◆ Exercise objective
Go to the line that includes "Produits (552, 128)" and retype it, then every line after it to the end of the data, adding nothing.

◆ Material for the task
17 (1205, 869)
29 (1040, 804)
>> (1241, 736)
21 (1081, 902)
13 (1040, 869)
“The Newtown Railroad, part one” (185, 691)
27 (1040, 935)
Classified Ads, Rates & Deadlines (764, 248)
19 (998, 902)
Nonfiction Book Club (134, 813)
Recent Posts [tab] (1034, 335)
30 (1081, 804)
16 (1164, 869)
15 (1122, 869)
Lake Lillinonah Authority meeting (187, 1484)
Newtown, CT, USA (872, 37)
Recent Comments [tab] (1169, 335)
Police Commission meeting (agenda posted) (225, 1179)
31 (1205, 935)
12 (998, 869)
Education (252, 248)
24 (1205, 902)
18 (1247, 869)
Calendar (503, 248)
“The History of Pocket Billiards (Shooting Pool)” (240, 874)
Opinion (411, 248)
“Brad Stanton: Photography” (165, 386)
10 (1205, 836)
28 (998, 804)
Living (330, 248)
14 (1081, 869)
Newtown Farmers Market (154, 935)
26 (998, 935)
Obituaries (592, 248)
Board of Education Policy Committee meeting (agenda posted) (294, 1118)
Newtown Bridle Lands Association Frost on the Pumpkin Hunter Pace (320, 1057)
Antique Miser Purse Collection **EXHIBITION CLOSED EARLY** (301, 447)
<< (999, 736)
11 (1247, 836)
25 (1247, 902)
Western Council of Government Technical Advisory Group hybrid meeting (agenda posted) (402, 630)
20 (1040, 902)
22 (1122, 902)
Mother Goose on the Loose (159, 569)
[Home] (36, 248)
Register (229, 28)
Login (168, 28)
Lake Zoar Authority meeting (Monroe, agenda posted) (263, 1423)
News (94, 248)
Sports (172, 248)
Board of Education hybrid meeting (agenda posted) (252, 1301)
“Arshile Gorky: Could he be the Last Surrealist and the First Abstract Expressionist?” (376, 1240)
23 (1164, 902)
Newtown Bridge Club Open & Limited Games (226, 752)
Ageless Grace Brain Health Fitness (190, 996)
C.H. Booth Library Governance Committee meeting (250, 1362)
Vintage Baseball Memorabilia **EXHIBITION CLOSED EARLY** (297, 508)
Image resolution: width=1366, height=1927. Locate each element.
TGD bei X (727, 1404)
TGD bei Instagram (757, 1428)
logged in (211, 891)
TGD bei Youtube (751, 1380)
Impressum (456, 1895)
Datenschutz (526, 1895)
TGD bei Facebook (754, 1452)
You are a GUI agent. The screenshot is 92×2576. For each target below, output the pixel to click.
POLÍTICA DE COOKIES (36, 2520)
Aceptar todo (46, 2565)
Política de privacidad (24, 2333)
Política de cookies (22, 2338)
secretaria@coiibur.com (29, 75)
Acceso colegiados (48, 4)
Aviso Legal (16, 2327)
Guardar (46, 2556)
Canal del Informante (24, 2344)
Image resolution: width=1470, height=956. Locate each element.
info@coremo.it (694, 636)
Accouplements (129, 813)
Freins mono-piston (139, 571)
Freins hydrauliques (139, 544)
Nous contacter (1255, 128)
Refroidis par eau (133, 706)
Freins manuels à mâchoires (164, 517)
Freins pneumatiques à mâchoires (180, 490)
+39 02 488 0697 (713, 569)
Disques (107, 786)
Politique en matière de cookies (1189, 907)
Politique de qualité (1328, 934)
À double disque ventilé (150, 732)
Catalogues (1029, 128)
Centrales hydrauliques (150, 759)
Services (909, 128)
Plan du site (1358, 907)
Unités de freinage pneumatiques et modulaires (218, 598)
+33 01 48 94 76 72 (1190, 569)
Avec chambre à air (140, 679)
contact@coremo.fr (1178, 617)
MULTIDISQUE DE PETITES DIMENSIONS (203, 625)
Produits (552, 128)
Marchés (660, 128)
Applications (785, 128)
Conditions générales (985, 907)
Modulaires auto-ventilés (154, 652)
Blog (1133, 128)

◆ Your response
Produits (552, 128)
Marchés (660, 128)
Applications (785, 128)
Conditions générales (985, 907)
Modulaires auto-ventilés (154, 652)
Blog (1133, 128)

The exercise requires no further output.